Summary: Frodo continues his journey to Mordor without his father's friends. Yet on the way he makes new friends of his own--and new enemies. And he discovers more about his most unwelcome hitchhiker. Includes hobbit ballads, and story-within-story of Baggins's arrival in Valinor. AU, to be explained later.
Reviewed by: Celeritas ✧ Score: 10
In this installment of [The Adventures of Frodo Gardner] the character progression of the protagonist becomes quite evident but occurs in such a smooth arc that you hardly realize it's been going on. Even though Frodo is still naive he is beginning to gain considerable wisdom, through personal loss, Almost Certain Temptation, and increasingly creative ways of using the gifts around him. The development and strengthening of both the Lens and Frodo's "guest" helps set up the background for the rather dramatic conflict that will become the basis for future portions of the story, allowing this conflict to make much more sense than it would to a reader who simply jumped into it out of order. Most beautiful is the way that Mordor is already beginning to work its way into Frodo's heart, because of its attempts to produce life in spite of its apparent ugliness. The side tales and foreshadowing are woven in easily, though this reader was disappointed to see such an unconventional author have such a conventional take on the state of Frodo B. post-Quest. Even readers who don't think they have the time to read this story should at least examine the end of Chapter 35 for the sheer craftsmanship that goes into Dreamdeer's use of visual cues and a knife to express a character's carefully concealed thoughts on a difficult matter.

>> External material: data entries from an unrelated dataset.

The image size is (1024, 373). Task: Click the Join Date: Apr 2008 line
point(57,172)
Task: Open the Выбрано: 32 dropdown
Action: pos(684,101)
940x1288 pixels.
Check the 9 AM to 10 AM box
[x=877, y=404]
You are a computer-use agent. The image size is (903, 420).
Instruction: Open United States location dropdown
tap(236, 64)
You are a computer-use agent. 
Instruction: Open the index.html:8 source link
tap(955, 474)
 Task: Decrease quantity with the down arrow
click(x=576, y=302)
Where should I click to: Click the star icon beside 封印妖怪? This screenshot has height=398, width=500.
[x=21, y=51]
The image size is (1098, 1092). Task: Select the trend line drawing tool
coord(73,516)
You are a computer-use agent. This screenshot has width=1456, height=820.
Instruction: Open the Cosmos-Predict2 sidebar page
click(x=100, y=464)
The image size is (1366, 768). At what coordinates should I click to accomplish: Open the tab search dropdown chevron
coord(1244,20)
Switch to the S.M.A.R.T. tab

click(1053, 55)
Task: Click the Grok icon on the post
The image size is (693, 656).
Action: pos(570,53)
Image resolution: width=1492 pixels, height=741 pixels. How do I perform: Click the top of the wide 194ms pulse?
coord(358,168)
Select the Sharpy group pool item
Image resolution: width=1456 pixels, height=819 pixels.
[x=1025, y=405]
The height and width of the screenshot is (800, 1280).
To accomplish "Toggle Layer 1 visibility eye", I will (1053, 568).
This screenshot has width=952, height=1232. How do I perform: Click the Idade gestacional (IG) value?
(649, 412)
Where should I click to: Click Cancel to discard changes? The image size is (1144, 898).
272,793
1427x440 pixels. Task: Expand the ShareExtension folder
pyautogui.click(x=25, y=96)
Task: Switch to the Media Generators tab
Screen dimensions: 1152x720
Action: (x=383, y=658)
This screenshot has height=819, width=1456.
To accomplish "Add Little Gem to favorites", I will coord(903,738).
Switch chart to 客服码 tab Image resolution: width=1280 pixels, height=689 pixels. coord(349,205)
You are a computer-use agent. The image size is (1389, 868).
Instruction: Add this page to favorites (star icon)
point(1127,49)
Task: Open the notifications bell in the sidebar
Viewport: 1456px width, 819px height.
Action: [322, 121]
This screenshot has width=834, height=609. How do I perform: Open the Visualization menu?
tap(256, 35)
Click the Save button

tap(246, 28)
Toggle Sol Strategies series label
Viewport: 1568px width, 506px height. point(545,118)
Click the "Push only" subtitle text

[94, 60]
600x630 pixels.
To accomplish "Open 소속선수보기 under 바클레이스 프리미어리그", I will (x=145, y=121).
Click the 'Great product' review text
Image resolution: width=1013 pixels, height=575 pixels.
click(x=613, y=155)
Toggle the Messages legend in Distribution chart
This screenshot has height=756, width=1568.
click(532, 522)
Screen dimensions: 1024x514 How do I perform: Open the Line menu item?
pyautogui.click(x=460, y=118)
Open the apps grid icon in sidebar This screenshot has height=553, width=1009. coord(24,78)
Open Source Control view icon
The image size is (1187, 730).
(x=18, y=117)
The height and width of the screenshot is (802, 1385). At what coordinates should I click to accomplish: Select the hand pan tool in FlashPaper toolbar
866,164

Reviewed by: Larner ✧ Score: 6
Entering Mordor would be a difficult thing, particularly for one such as Frodo Gardner, raised as he was on his father's memories of his journey into the land as well as what was written in the Red Book. But if he is to help restore the lands surrounding the Sea of Nurnen to arable farmland, Frodo has to make it through the Poros Pass and up the Backwash River. But doing so with Sauron's influence hanging about him is proving difficult, and endangers not only himself but those about him as well. However, Sauron isn't the only spirit watching over the journey Frodo has been making in the company of a herd of goats and Bergil son of Beregond, and Frodo finds help where he least expects it. Dreamdeer's epic continues. A unique look at the possible future to be seen in the midst of the Fourth Age.